To clarify, I am only talking about catch all spend. Category spend is already optimized with higher multipliers like 5x on travel and 3% or higher on other categories, so this is strictly about what to do with non category spend (like utilities and other everyday purchases).
Curious how others think about the trade off between continuing to earn miles versus switching catch all spend back to a flat 2% or higher cash back setup.
At what point do travel miles stop beating 2% cash back for catch all spend?
byu/iam_spr inCreditCards
Posted by iam_spr
7 Comments
When you decide to retire from traveling
Have an earning:burning ratio that works for you. When the value goes over that figure, switch to cashback.

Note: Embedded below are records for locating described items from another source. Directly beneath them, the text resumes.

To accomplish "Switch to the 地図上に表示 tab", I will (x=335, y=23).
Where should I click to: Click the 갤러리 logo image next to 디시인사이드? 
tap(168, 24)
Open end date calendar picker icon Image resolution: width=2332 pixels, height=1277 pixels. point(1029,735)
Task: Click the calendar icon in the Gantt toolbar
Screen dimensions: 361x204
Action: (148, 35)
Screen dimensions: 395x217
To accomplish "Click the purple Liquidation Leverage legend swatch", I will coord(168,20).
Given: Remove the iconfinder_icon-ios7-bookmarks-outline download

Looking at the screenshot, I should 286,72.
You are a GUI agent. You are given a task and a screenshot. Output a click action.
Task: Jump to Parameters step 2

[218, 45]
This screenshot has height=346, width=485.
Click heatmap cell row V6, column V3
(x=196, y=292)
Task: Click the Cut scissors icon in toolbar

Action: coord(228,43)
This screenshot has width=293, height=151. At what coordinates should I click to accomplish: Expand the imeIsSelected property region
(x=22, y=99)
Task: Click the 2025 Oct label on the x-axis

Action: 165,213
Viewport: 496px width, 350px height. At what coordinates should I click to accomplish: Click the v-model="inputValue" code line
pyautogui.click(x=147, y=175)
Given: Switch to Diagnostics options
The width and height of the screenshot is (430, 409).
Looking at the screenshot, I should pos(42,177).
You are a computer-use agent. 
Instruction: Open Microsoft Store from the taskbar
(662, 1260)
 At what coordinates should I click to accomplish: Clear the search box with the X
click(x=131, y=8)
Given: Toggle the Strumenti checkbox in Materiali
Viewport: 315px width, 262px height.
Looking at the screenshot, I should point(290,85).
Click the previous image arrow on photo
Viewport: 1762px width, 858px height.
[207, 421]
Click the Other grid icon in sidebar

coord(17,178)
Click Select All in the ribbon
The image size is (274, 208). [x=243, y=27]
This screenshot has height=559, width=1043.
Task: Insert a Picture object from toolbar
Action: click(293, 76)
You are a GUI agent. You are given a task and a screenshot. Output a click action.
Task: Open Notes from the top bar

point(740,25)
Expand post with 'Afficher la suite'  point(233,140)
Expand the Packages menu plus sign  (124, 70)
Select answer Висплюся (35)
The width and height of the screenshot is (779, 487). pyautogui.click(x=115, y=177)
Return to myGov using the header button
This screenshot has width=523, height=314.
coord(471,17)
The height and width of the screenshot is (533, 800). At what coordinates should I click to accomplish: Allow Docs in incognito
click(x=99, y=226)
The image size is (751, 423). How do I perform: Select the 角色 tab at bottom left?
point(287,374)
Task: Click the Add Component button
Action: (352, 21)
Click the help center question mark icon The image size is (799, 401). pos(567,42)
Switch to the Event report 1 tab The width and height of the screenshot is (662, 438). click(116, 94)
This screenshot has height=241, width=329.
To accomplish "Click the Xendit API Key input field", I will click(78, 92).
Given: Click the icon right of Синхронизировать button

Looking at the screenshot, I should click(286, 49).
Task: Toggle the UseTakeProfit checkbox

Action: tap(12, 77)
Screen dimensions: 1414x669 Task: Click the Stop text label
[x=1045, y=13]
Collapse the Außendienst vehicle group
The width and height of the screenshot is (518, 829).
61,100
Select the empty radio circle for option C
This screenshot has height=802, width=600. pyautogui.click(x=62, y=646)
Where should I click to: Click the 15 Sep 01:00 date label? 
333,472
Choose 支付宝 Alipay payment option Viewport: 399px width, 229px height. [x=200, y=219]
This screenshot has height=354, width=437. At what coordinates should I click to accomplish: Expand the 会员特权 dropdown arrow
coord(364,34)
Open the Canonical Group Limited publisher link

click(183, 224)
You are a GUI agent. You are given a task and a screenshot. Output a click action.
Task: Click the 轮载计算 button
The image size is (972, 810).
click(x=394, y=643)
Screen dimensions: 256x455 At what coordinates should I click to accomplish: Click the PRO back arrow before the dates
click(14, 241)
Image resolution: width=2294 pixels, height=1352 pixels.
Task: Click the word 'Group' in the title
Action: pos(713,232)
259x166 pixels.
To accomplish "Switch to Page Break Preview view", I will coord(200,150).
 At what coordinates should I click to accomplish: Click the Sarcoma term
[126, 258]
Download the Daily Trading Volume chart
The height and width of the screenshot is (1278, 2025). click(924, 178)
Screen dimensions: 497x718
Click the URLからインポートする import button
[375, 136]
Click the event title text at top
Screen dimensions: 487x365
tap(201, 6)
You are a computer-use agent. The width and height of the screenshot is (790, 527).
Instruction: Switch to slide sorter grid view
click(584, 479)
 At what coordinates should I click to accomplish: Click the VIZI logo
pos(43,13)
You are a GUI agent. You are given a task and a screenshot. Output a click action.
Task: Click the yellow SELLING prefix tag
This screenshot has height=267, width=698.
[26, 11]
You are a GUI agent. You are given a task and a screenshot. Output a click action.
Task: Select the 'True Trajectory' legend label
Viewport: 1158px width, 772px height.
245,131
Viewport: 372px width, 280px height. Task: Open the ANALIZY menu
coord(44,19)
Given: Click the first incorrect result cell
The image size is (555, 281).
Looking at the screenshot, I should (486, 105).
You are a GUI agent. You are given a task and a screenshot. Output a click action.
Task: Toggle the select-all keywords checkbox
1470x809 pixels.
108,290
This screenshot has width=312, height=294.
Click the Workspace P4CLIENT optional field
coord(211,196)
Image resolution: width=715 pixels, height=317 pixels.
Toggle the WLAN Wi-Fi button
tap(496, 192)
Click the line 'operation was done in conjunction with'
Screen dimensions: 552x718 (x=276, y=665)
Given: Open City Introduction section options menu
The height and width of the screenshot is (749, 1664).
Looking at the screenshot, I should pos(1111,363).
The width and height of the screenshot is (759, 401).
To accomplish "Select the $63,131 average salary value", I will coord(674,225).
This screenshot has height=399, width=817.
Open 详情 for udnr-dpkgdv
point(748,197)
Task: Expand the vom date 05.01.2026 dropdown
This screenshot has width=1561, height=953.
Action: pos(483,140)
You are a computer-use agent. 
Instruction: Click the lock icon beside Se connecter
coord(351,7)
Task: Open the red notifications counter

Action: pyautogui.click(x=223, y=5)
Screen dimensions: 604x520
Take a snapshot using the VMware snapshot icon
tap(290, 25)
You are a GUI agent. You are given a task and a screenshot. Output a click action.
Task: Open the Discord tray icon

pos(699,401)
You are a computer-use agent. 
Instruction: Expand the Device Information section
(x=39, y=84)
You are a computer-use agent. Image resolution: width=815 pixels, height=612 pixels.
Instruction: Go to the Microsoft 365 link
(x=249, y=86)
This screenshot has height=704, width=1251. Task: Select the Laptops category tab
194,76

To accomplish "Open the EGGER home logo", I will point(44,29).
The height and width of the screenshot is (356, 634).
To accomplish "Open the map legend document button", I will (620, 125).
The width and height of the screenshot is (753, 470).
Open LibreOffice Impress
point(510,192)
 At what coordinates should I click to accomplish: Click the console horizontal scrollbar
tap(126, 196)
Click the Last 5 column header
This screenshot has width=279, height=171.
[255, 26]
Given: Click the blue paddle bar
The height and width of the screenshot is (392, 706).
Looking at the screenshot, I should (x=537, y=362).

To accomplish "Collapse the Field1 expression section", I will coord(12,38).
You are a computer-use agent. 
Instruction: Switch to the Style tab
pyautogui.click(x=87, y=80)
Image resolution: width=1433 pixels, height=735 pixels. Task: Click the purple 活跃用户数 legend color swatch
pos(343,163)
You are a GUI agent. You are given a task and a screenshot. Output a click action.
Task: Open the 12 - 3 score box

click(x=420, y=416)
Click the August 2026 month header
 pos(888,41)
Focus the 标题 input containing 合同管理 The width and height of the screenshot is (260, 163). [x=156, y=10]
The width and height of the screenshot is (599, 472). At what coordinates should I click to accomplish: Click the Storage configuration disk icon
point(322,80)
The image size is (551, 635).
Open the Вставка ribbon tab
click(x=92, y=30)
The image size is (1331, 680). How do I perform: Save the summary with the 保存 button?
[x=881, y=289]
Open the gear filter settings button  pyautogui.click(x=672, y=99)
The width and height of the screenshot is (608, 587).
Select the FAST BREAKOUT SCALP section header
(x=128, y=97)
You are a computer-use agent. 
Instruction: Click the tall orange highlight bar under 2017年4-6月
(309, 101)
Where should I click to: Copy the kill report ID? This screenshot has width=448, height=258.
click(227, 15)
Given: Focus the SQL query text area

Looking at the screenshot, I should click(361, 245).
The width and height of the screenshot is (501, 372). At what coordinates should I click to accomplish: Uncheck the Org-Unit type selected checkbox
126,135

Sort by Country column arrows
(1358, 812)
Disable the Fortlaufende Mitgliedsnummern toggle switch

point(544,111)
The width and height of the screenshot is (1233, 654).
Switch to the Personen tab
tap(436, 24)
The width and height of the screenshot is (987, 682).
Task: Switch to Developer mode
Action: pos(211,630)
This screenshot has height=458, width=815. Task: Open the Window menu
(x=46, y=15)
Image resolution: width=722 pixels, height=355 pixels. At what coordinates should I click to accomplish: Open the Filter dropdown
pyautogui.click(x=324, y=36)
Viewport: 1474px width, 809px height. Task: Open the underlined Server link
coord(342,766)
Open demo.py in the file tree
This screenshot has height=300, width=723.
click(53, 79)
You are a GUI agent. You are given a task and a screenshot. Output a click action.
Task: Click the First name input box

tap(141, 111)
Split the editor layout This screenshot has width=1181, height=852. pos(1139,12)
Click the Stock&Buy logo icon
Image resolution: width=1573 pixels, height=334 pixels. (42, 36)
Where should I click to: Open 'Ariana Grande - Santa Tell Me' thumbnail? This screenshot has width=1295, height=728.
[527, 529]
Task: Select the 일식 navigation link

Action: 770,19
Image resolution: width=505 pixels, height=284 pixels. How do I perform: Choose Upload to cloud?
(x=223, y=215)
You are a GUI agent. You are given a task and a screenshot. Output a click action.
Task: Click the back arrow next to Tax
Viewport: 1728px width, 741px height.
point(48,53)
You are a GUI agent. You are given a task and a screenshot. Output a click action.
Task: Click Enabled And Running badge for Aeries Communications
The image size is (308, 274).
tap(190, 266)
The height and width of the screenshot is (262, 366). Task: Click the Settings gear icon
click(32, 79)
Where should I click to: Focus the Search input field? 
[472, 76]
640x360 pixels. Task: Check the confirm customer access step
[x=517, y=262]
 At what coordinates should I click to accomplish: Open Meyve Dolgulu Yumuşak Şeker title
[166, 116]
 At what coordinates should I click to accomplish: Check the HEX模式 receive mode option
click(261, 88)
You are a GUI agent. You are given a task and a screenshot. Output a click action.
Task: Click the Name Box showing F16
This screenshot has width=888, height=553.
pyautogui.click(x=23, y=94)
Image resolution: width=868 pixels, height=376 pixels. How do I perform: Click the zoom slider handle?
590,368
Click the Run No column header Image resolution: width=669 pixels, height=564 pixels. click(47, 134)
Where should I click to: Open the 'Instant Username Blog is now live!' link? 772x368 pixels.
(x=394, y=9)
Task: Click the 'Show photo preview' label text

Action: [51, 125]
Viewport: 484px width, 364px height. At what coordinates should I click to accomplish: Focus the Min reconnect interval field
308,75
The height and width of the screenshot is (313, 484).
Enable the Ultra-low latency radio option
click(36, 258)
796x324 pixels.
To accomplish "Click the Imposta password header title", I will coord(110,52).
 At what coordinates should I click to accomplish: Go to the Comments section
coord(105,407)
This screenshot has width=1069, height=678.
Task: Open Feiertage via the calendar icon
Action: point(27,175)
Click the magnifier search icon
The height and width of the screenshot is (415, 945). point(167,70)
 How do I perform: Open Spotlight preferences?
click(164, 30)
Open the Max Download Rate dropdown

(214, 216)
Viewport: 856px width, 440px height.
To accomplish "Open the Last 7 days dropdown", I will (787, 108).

I’m about to stop, I somehow have $14,000 worth of miles sitting there with no plans for big trips this year to consume some points.
I think I’ll chill with 2% cash back for a while, cash is king.
The hard part is finding a trip where the points will actually work to book reasonable flights in my opinion.
When I tried Amex I thought with that long list of airlines one would surely work.
That wasn’t the case when I tried to book a trip. I did eventually make them work (and then closed my Amex cards).
When I tried Chase I did better, but still found it frustrating when the redemption I thought would work didn’t due to what’s called “phantom availability.”
As far as saving points, the general vibe seems to be to not save them. In the 20ish years I’ve been paying attention to airline points they’ve devalued *a ton*. Often without notice.
Does any of all that make sense?
For me it was life circumstances. I found out my fiancee was pregnant a few weeks ago. Pretty soon after I applied for the Fidelity card to replace my VX as catchall. I figure we won’t do much traveling for the next few years so might as well get out of the points game for the foreseeable future.
This is one of the reasons I tend to try to stick to Hilton and Hyatt points.
It’s just so much easier to transfer and find hotel stays that actually fit my schedule than it is to find good value with most airline partners. I value flexibility, and I think hotels offer that much more than airlines do in the current state.
At the point where you can’t get better than 2% return on spend by redeeming those miles, or at the point where you don’t travel enough to redeem all your miles.